Secondly, I find that praying for Harriet, including forgiving, and asking the Lord to bless her, are great therapy for me. Since I really do understand that the things I don’t like, are caused by brain damage, it helps to forgive her. Plus, I believe, that when I try to follow the teachings and examples of Jesus and other saints, the Holy Spirit will empower me to be successful.
Do you remember the story of Corrie ten Boom, and her family, who were sent to Nazi concentration camps for hiding Jews in their house? Her Father died in the camp and her sister was treated so badly by one of the guards that she also died. After the war Corrie traveled all around Europe, sharing the Gospel and telling the stories of how the Lord brought her through that horrible time. One evening, she had finished her talk and was answering questions and greeting people. Who should come forward, but the guard that treated her sister so horribly. He didn’t recognize Corrie, but spoke about his time serving as a guard, and the guilt he felt because of the times when he was too harsh with the prisoners. He wondered if the Lord could forgive him and, because of Corrie’s talk, came to see that he too could be forgiven. He held out his hand to shake Corrie’s. She had a terrible struggle within her. She didn’t want this man to be forgiven, she wanted him to suffer. She didn’t want to shake his hand as a way of saying, ‘Yes, dear brother, you are forgiven.” But the words of Jesus came to mind, “Father, forgive them, they don’t know what they are doing” and she knew that to not forgive and welcome this man into God’s kingdom, would to be to deny everything she believed. She said it was terribly difficult, but as soon as she started to move her hand, to shake his, the Holy Spirit filled her heart with forgiveness and love for the man who was responsible for her sister’s death. How much more will the Holy Spirit help me to forgive and bless Harriet when her hurtful behavior is caused by brain damage?

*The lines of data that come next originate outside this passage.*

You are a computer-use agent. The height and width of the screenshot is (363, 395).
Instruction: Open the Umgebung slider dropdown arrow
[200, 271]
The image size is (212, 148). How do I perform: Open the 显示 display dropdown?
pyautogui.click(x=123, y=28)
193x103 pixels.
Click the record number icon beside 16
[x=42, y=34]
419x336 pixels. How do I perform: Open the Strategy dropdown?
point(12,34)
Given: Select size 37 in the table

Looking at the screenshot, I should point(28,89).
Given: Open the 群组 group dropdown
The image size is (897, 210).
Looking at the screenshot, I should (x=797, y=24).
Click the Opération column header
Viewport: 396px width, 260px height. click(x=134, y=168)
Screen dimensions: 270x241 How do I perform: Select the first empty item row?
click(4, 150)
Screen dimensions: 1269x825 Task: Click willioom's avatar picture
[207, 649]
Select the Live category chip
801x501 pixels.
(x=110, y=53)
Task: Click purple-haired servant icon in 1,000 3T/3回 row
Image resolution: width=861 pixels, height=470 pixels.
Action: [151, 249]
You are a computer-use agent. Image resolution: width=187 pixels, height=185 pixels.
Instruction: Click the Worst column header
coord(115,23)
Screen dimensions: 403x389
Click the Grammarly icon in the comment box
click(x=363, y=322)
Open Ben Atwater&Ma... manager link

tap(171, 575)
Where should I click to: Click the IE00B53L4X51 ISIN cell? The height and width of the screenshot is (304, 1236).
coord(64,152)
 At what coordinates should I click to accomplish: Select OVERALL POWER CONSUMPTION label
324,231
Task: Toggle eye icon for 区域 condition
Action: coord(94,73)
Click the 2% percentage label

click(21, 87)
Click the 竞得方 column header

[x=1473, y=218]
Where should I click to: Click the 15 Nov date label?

Finally, when angry, sad, and hurtful feelings overwhelm me, I go off, by myself and cry, curse, swear, and then remind myself, it’s not my wife, it’s the dementia that makes her behave this way. I don’t respond in kind, I do not withdraw, I don’t allow my emotions to rule my behavior towards her. Which takes me back to prayer, we can all do things that feel impossible, when the Lord empowers us.
I doubt that I will ever get to the place where I will feel nothing at all when FTD causes her to act badly. After all, we’ve been together for 50 years. However, by destressing, praying, forgiving, and blessing her, I will overcome this horrible disease. Remember, I plan to attend her funeral. Not overcoming could make it so that she will attend mine first. Standing together, and doing the right thing, we can survive.
2 thoughts on “Coping Skills-Conclusion”
I totally understand that you have extra stress because of Harriet’s diagnosis but your comment about the frustration of just living with another person for 50 years is so true. How many times in all those years did you bite your tongue just to keep the peace? Go into the woods and scream your lungs out and maybe punch a tree. I just watched a program where the therapist told her client to get down on the floor and kick, scream and cry until they were exhausted and then get up, go outside and take a long walk. Oddly enough, this makes sense to me.